Process according to claim 1 , characterized in that said step e) comprises transferring said suspension of activated silica from said first aging tank (40) to a second aging tank (50) under stirring conditions.

Process according to claim 1, characterized in that in said step c) said solution of sulphuric acid is discharged from said dilution tank (20) into said reaction tank (30) by gravity. Process according to claim 1, characterized in that in said suspension of activated silica in said metering tank (60) had a pH from 8 to 9.

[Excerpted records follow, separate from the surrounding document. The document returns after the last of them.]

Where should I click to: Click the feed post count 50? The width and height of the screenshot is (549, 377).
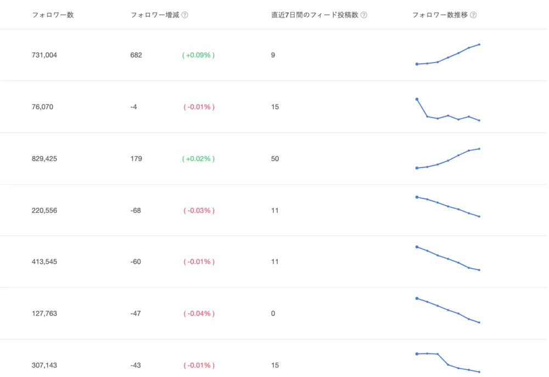[275, 159]
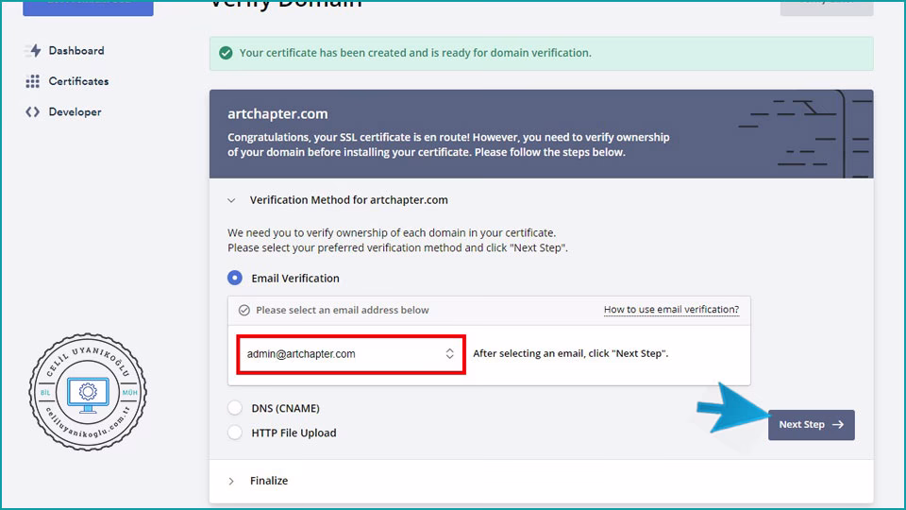
Task: Click the green success checkmark icon
Action: pos(226,53)
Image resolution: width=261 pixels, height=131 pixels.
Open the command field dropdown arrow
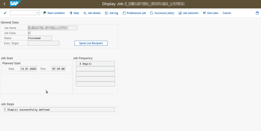click(38, 13)
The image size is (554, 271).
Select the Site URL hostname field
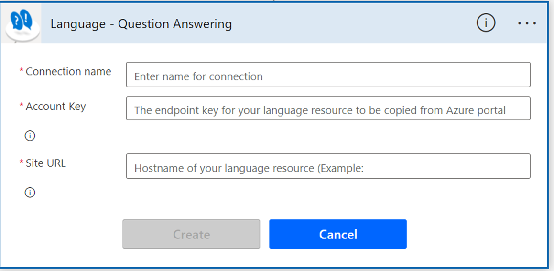pos(328,166)
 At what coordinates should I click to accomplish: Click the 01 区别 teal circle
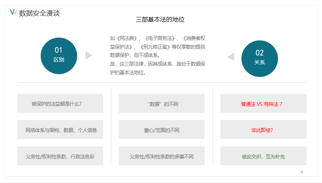(59, 56)
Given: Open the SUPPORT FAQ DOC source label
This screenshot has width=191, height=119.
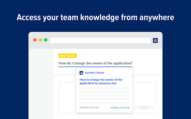Looking at the screenshot, I should (x=90, y=107).
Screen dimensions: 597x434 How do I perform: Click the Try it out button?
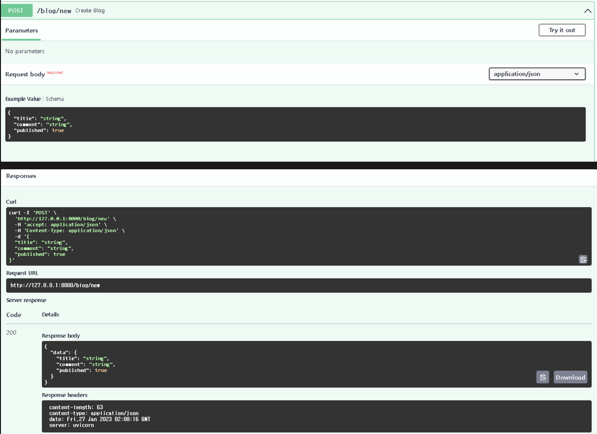[x=562, y=30]
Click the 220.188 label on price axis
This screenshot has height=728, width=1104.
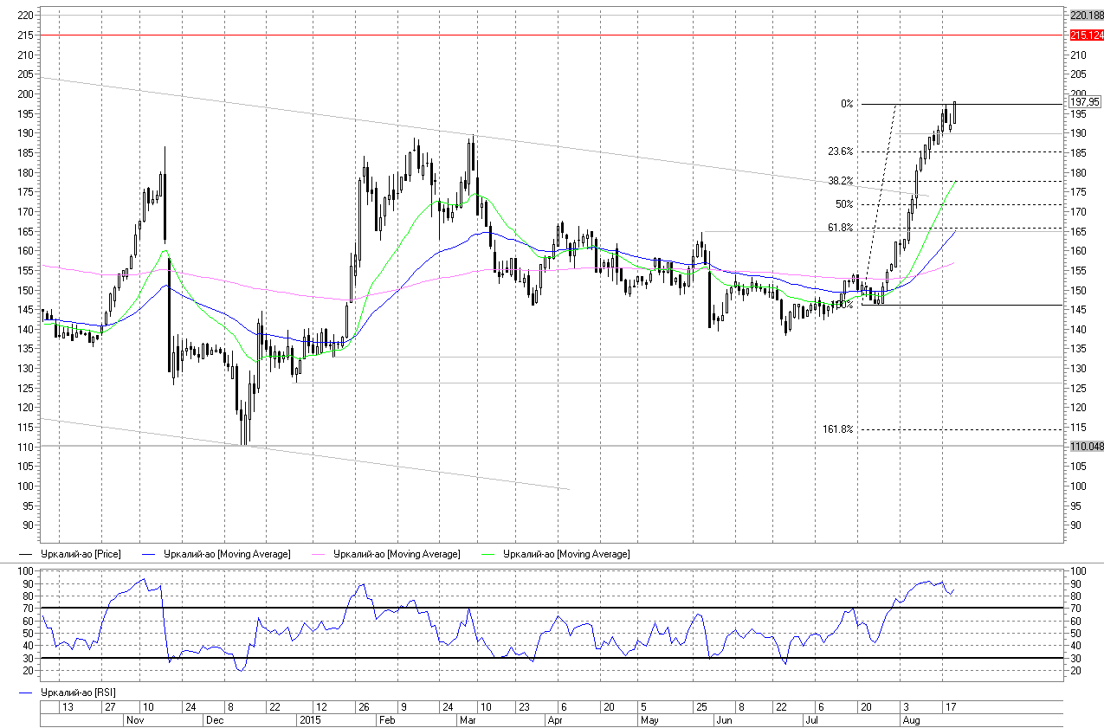(1086, 16)
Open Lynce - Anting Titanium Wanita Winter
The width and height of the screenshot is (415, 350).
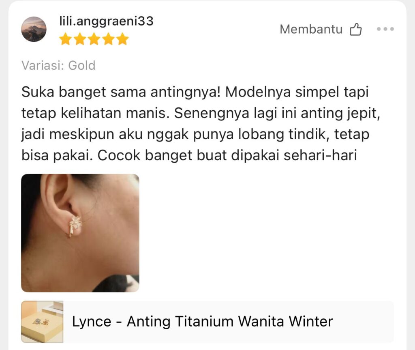[x=203, y=322]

Apparatus for preparing activated silica by reacting a solution of sulphuric acid and a solution of sodium silicate in water, characterized by comprising: - a storage tank (10) for concentrated sulphuric acid and a storage tank (12) for a water solution of sodium silicate, said storage tanks being provided with metering means (14, 14');

- a dilution tank (30) connected to said storage tank (10) for concentrated sulphuric acid and pumping means (16) connected to said storage tank (10) and said dilution tank (20) to transfer said concentrated sulphuric acid into said dilution tank (20);

- a reaction tank (30) to produce activated silica, connected to said dilution tank (20) and to said storage tank (12) for a water solution of sodium silicate, pumping means (16') being connected to said storage tank (12) for a water solution of sodium silicate and said reaction tank (30) to transfer said water solution of sodium silicate to said reaction tank (30), said reaction tank being equipped with stirring means (26);

- at least one aging tank (40, 50) connected to said reaction tank (30) and equipped with stirring means (42, 52);

- a metering tank (60) equipped with stirring means (62) and connected to pumping and metering means (64, 64') to deliver a metered amount of activated silica from said metering tank (60) to a process for treating waste water.

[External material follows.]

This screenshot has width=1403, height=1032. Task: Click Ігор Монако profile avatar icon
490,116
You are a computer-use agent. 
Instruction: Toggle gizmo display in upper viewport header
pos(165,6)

6. Apparatus according to claim 5, characterized in that said dilution tank (20) is above said reaction tank (30) and said reaction tank (30) is above said metering tank (40), so that transfer from one tank to the following tank is effected by gravity.

7. Apparatus according to claim 5, characterized in that a second aging tank (50) is provided downstream said first aging tank (40) and upstream said metering tank (60).

8. Apparatus according to claim 7, characterized in that said first aging tank (40), said second aging tank (50) and said metering tank (60) are connected to each other to allow overflow of the suspension of silica from one to the other.

9. Use of a suspension of activated silica prepared according to any of claims 1-4 in a process of treatment of waste water.

10. Use according to claim 9 characterized by being made in a time frame from 2 to 12 hours from preparation of said suspension of activated silica.

1 1. Use according to claim 9 characterized in that said suspension is added in the flocculation step of a process of treatment of waste water.

12. Use according to claim 9 characterized in that said' suspension is added upstream a filtration step of a process of treatment of waste water.

13. Use according to claim 9 characterized in that said suspension of activated silica has a concentration from 0.5 to 2% by wt. of Si02 and a pH above 7.

Description:
PROCESS AND APPARATUS FOR PREPARING ACTIVATED SILICA AND USE OF THE THUS PRODUCED ACTIVATED SILICA IN THE TREATMENT OF WASTE

WATERS DESCRIPTION

Field of the invention

The present invention relates generally to a process and an apparatus for preparing activated silica. More particularly the invention relates to a process and an apparatus for preparing activated silica for use in the treatment of waste waters containing high amounts of oils and other hydrocarbons, and to the use of the silica thus obtained in such treatment of waste waters.

Background of the invention

Oil and gas reservoirs are sub-soil cavities containing crude oil and/or natural gas. Oil and gas reservoirs have a natural water layer, called formation water, that, being denser, lies under the hydrocarbons. Oil reservoirs frequently contain large volumes of water, while gas reservoirs tend to produce only small quantities. To achieve maximum hydrocarbons recovery, additional water is usually injected into the reservoirs to help force the oil/gas to the surface. Both formation and injected water are eventually produced along with the hydrocarbons and, as an oil field becomes depleted, the amount of produced water increases as the reservoir fills with injected water. Such water is called "produced water".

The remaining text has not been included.